Last October Aschwin de Wolf replied to misinterpretations of his presentation at the 2011 CI AGM with the following statement which he authorized me to reproduce at that time, and which I will reproduce again here. -- Ben Best
** Aschwin’s comments below *
It has come to our attention that our recent presentation has caused some controversy on the CI members mailing list. As far as we can tell, a lot of the criticism is aimed at how other people (including Alcor Officials) have interpreted our presentation. In our presentation there is no comparison between Alcor and CI at all. As a matter of fact, we deliberately avoided framing the issue like this. Our presentation just summarized the practical implications of our research for cryonics. One of the most robust findings in our studies, and scientific papers of others researchers going back to the 1960s, is that cerebral ischemia produces perfusion impairment in the brain in a time- and temperature dependent manner. In cryonics such perfusion impairment translates itself into ice formation. The real difference is not between Alcor and CI but between people who do not receive rapid stabilization and cooling and those who do. In ourpresentation we outlined a number of things CI members can do to reduce warm and cold ischemia, including relocation and ensuring that there will be rapid cooling after pronouncement of legal death. We did not use the phrase “2/3 of CI members” in our slides but we did point out that the majority of CI members experience prolonged periods of warm and cold ischemia—this can be easily verified by checking the case reports on the CI website. Such ischemic delays produce perfusion impairment and ice formation. Most CI members can do something about the probability of this happening to them, so this can hardly be construed as an endorsement of Alcor. As a matter of fact, speaking for myself, I prefer a model where a cryonics organization leaves more flexibility to its members as to whether and how to make arrangements to prevent injury to the brain after pronouncement of legal death. We would never claim that the ischemia that many CI members experience is catastrophic because we do not know what future cell repair technologies will be capable of.

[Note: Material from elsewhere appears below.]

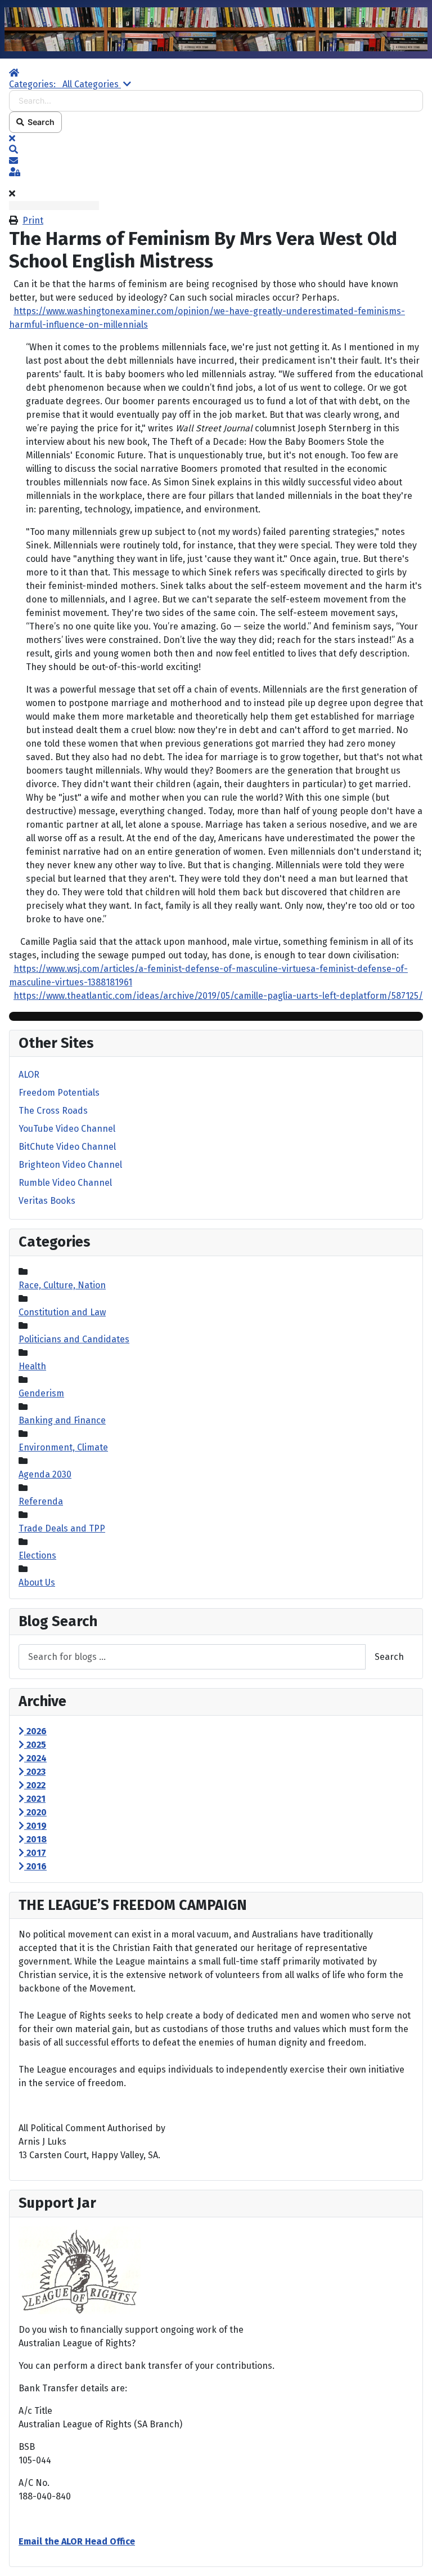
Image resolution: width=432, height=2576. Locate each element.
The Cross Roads (53, 1110)
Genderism (41, 1393)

Of course, this should not excuse people to limit postmortem damage as much as they can.
Having said all this, this does not mean that research cannot contribute to mitigating some of the effects of prolonged warm and cold ischemia. We made a number of recommendations during our presentation and hope to present a more comprehensive set of technical recommendations to improve CI procedures in the near future. We had constructive exchanges about this with Ben and Andy.

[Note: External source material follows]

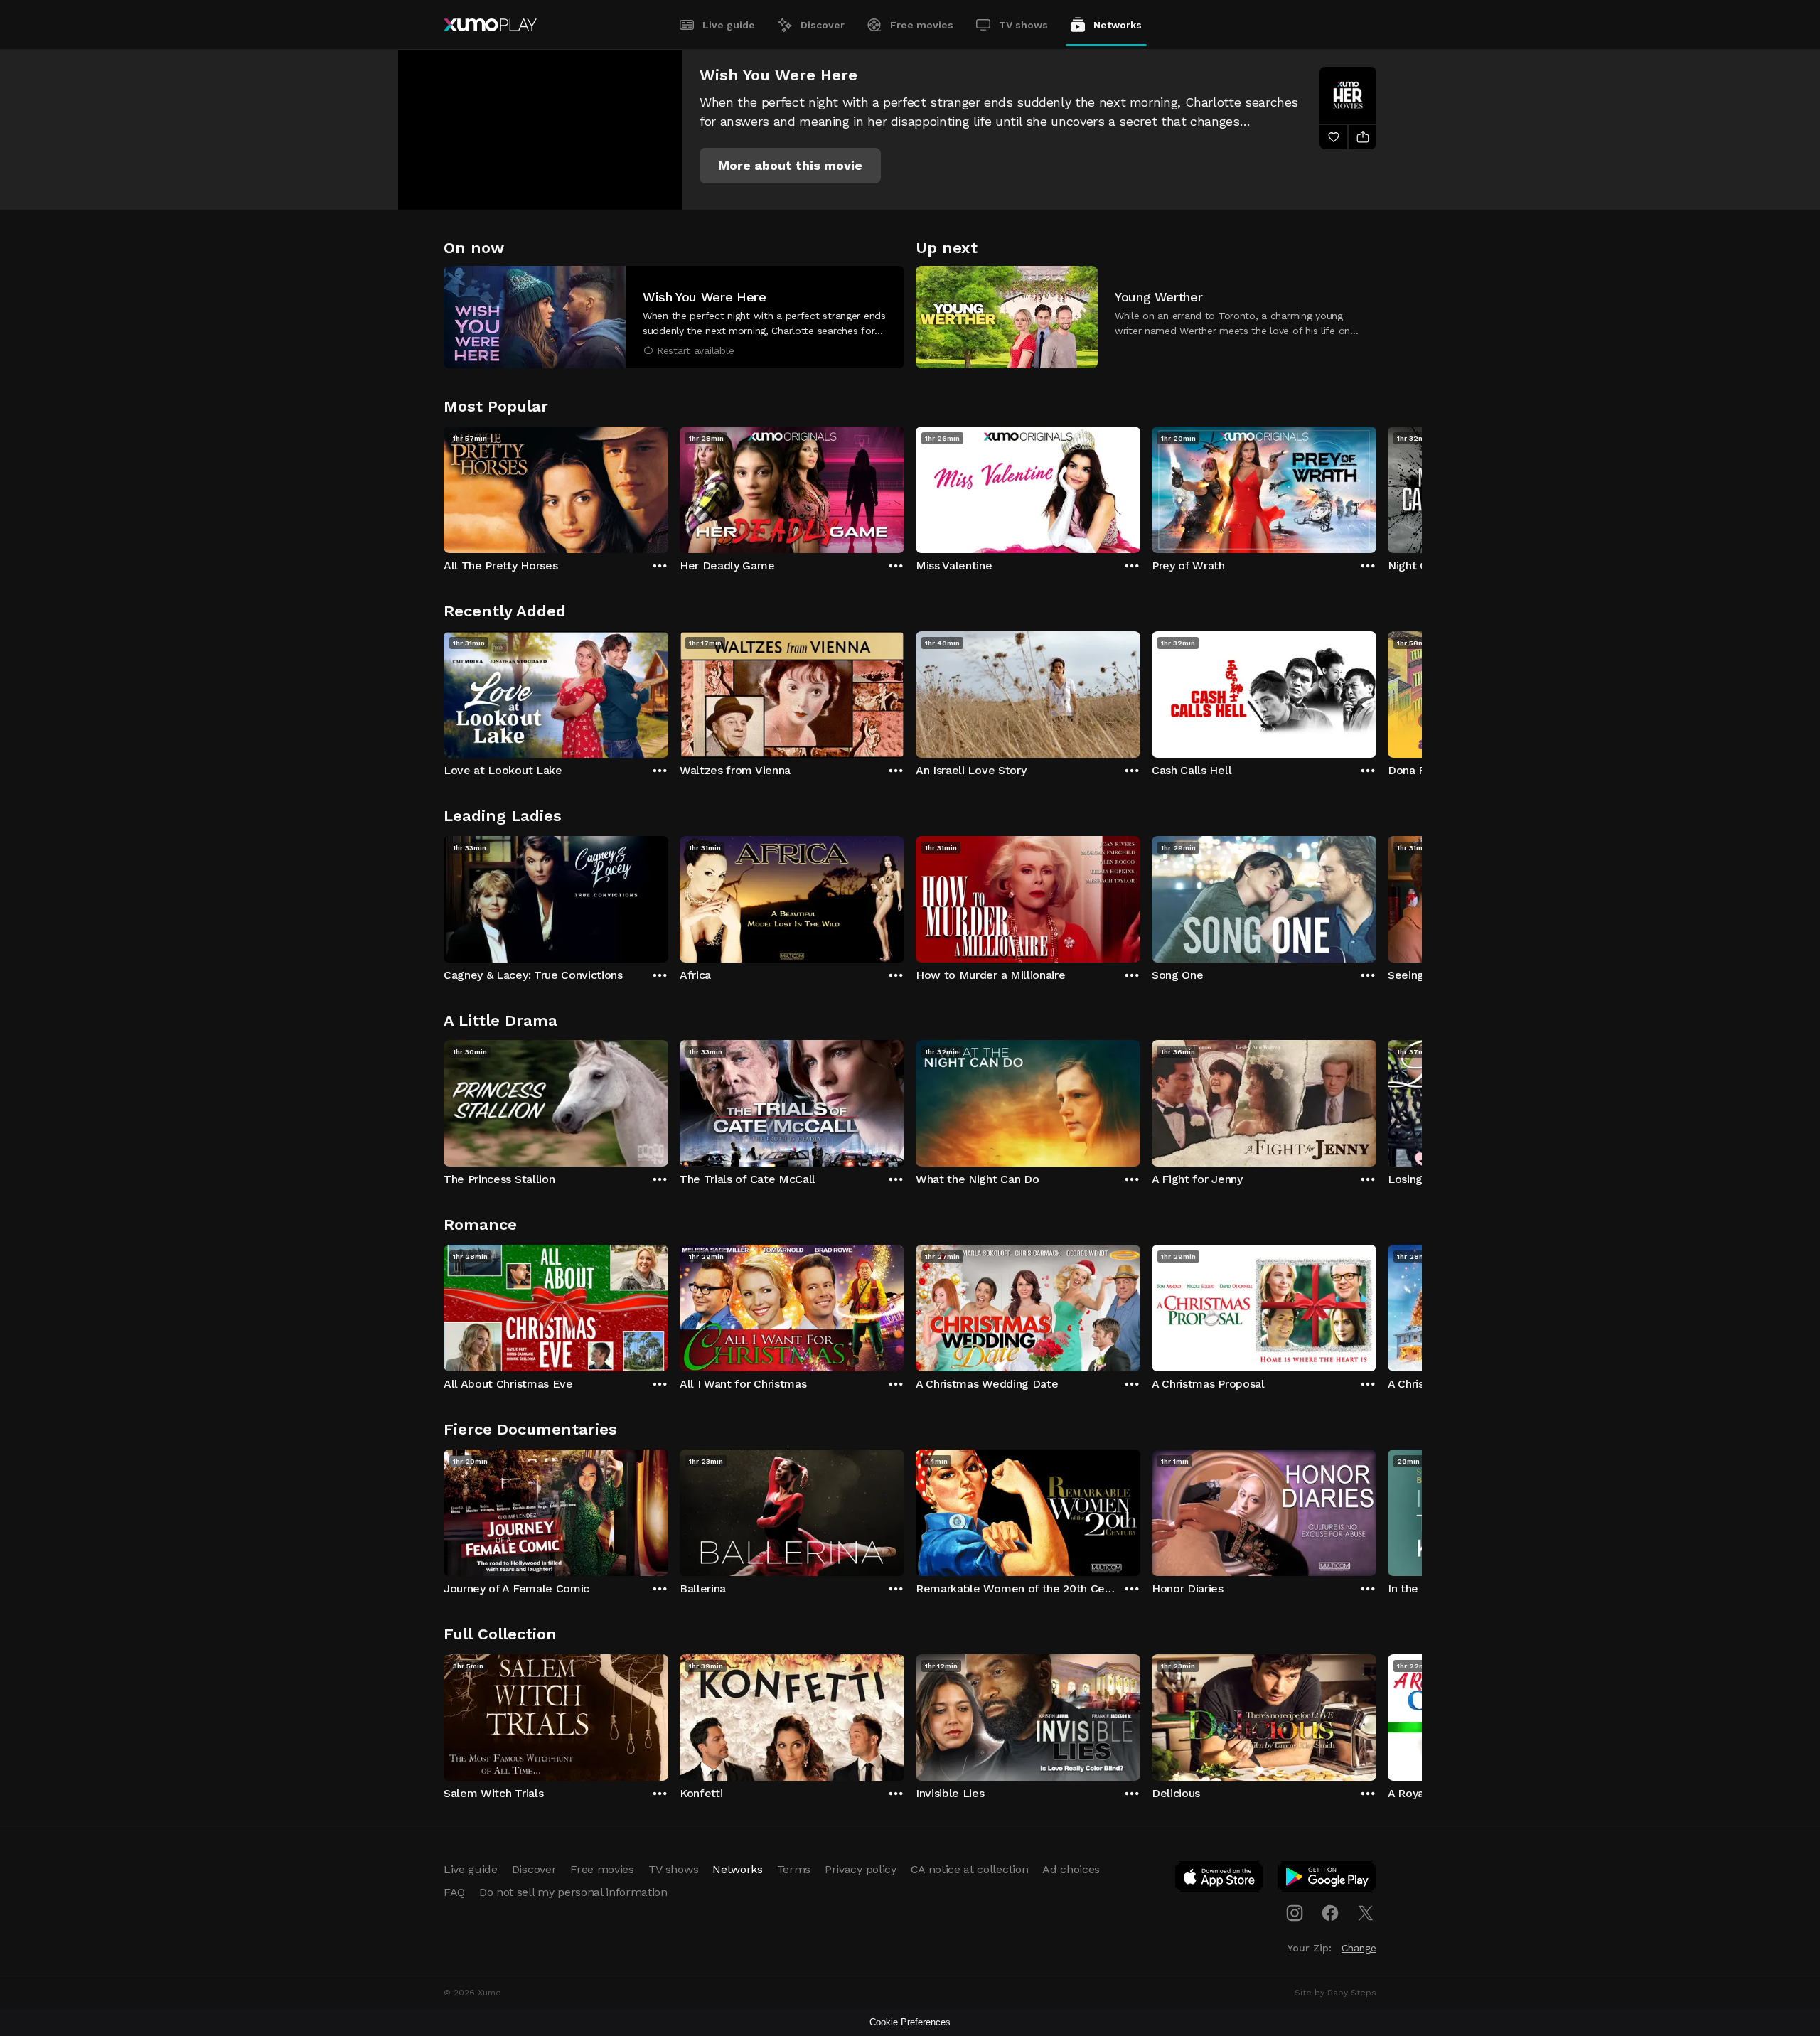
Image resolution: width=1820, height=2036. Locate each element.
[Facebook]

You could say that billions of dollars spent on cancer research is a huge waste of money because curing cancer has not been proven to work in small mammals. There is no proof that cancer can be cured. I am not being entirely sarcastic about this, but I would give a higher probability for success to most of the Strategies for Engineered Negligible Senescence to achieve rejuvenation. Knowledge of the forms of damage that result in aging is the first step toward repairing that damage. With cryonics the problem is similar: there is damage to be repaired, and it is not unreasonable to believe that in 50 or 100 years the molecular repair technology will be available. It would be foolish to believe that humans will never be able to live on Mars until you see humans living on Mars. The ability to extrapolate from present technology to future technology requires more sophistication than simplistic empiricism.